I don't know, Luciness... After all this trouble Tiffany is causing you, they should put you on a plane, send you to NYC, and let you pick your diamond already!! LOL


----------



## bellapurse

longchamp said:


> i've been reading this thread and in no way in the market for an e ring.
> 
> I wanted to jump in and say if i was..you ame are who i'm going to call.
> 
> You are so knowledgeable and helpful.



+1


----------



## surfergirljen

LeeMiller said:


> I think getting hung up on the numbers will drive you and your fiancé nuts.   Frankly I have a pair of old cut diamonds in my earrings and they have amazing sparkle even though you couldn't tell from a number on a cert.

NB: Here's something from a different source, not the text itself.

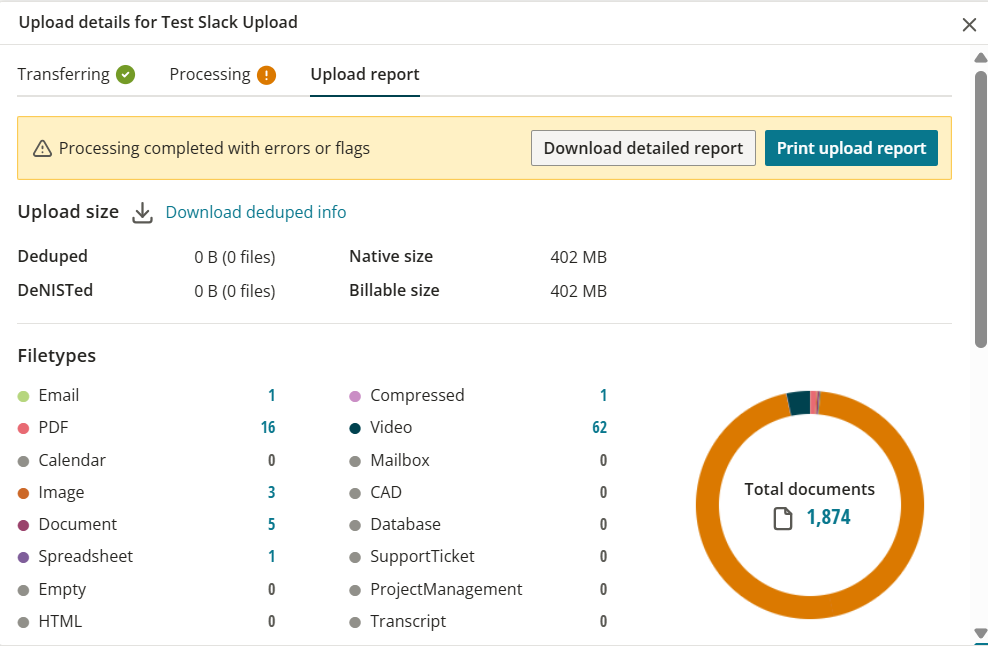Click the download icon next to Upload size
Screen dimensions: 988x646
pos(142,212)
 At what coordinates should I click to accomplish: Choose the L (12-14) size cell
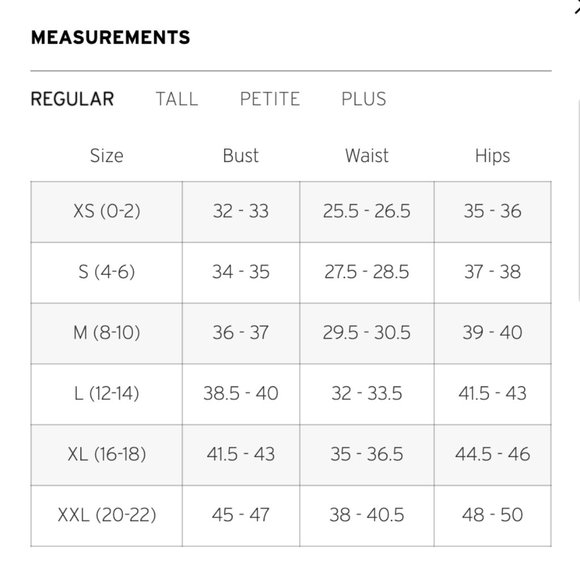pyautogui.click(x=107, y=394)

THIS! Don't take all the fun out of it!


----------



## claudia09

surfergirljen said:


> THIS! Don't take all the fun out of it!



Agreed. It's suppose to have a special meaning, just let it be whatever speaks to you and your fiancé. I can understand if you were doing this bc you were upgrading but don't over do it now. You want to look back and still remember it fondly and have it symbolize the romantic side of your relationship. Don't turn your ering into a piece of jewelry where you went out of your way to maximize the carat weight..  You might drive him crazy.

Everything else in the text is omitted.